As some readers of this blog may already be aware, our family is planning to move to Scotland for a few years so I can work on a Ph.D at the University of Edinburgh.  As we’ve been visiting churches and mission partners in the States, a number of people have asked me why I'm going to do a Ph.D. That's an excellent question.
 
For most missionaries, a doctorate really isn't necessary. They plant churches.  They do direct evangelism.  They work with street kids.  This is all important work and it is really helpful to have some kind of bible college or seminary degree for greatest effectiveness (why?), but probably not a doctorate.  So why am I going for a Ph.D?
 
In this post, I want to answer that question by briefly laying out six reasons that are motivating my pursuit of doctoral studies.  It is my hope that readers in general will understand why Ph.D studies might be right for some missionaries, and that our mission partners in particular will understand why I personally am pursing a Ph.D.  At the end of the post, you’ll find a curated list of some helpful articles by myself and others about the relationship between theological education and mission work.

1. Improve My Teaching

Over the past four years or so, I’ve been teaching church history at Bangkok Bible Seminary and have been encouraged at the changes I’ve seen in students’ thinking.  They have been encouraged, challenged, and inspired by what they’ve been learning as they get equipped to serve God and His Church.  But as I’ve been teaching, I’ve noticed gaps in my knowledge.  There are things that I’d like to teach my students, and connections I’d like to find, but I have not yet found those things in the books that I have available to me.  I want to study for a Ph.D in order to fill in some of those gaps and to improve my teaching.  I want to be more able to answer student questions and guide their own learning and discovery.  In short, I want to be able to benefit my students as much as possible, and the research involved in a Ph.D will help me to do that.

2. Enhance My Writing

I started blogging somewhat regularly in 2009 when I was in a difficult church planting situation and saw various troublesome issues, but had few people to talk to.  Over the years, I have seen the readership and breadth of content on my blog expand, and have started a Thai blog as well.  I have additionally self-published a few short books on Amazon and have had some articles formally published in Christian magazines and websites (list of publications).  I’ve received much positive feedback from missionaries, Thai Christians, and mission partners on the homeside, saying that my writing has been helpful to them.  The study involved in dissertation research will expand the scope of knowledge which I can draw from in writing, and thus hopefully be a benefit to the missionary community, Thai Christians, and those interested in global missions.

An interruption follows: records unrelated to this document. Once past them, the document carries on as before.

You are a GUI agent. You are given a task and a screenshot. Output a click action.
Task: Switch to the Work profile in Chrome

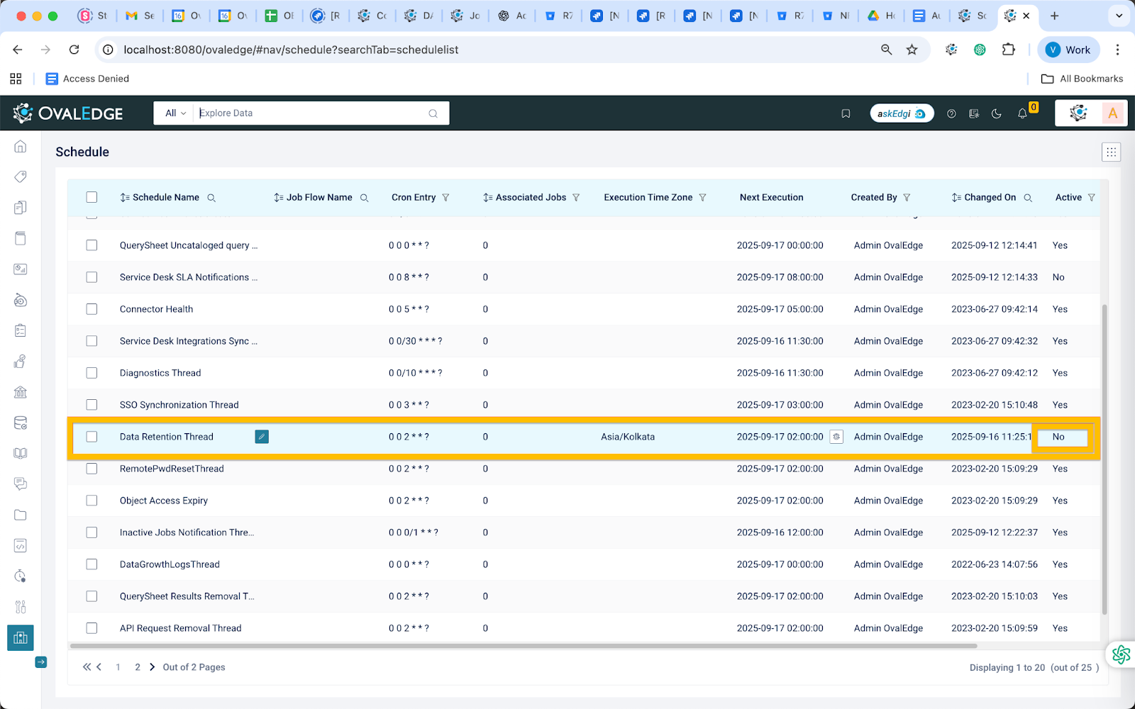[1068, 50]
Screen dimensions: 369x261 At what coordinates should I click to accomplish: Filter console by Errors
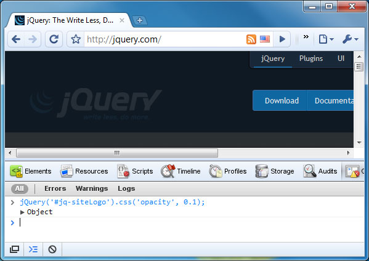click(x=55, y=188)
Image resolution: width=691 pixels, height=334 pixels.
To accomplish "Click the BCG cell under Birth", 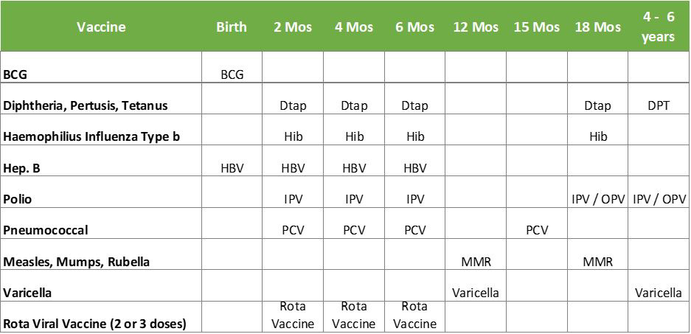I will [232, 74].
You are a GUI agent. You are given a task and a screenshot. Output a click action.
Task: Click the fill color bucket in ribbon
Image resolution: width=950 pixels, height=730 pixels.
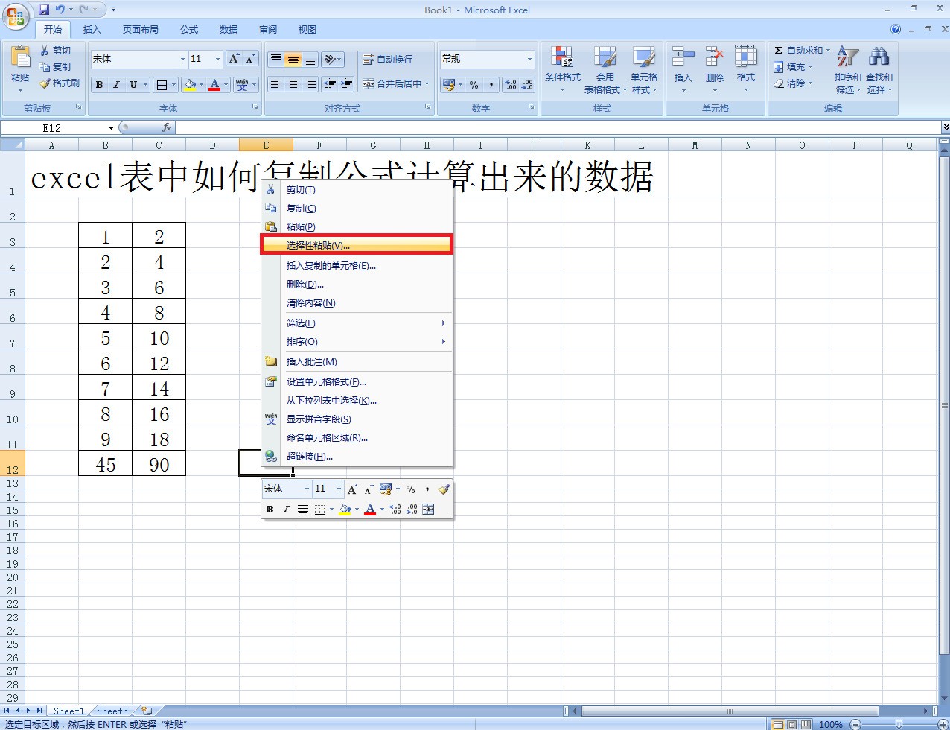190,85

3. Contribute to Our Understanding of Thai Church History

The goal of a Ph.D dissertation is to present to the world something that has never been done before, to contribute something new to the scope of human knowledge.  After all, if someone has already researched and written something on a particular topic, why spend two to three years reinventing the wheel?

As I have taught Thai church history over the past four years or so, I’ve never found a good answer to how theological modernism impacted missions in Thailand during the first part of the twentieth century.  In the 1920s and 1930s, the Fundamentalist-Modernist Controversy was ripping apart the church in the U.S. and elsewhere, splitting entire denominations into liberal and evangelical camps.  Numerous people have written on the impact of theological liberalism upon missionaries in China during this period, but I have yet to see anything about how it affected the missionaries in Thailand.   The American Presbyterian church was neck-deep in conflict over theological modernism and the vast majority of missionaries in Thailand until after World War 2 were American Presbyterians.  There had to be some effect.  But what was it?  How did this conflict on the homeside affect the missionaries in Thailand?   How did theological change of a modernist variety affect the missionaries’ ministry priorities? relationships with each other? relationship with Thai believers?  missionary attrition? What is the long-term impact upon an evangelical mission when unorthodox theological ideas are given room to flourish?  These are some of the the questions I want to find out by digging into old books, letters, journals, reports, and articles from the late 19th century up through the start of World War 2.   I hope that what I discover will help both Thai Christians and missionaries to Thailand to better understand some of the influences that have shaped the modern mission and church landscape in Thailand.   Beyond Thailand, I hope that my research will contribute to what we know about the global impact of modernist and fundamentalist movements in the first half of the twentieth century.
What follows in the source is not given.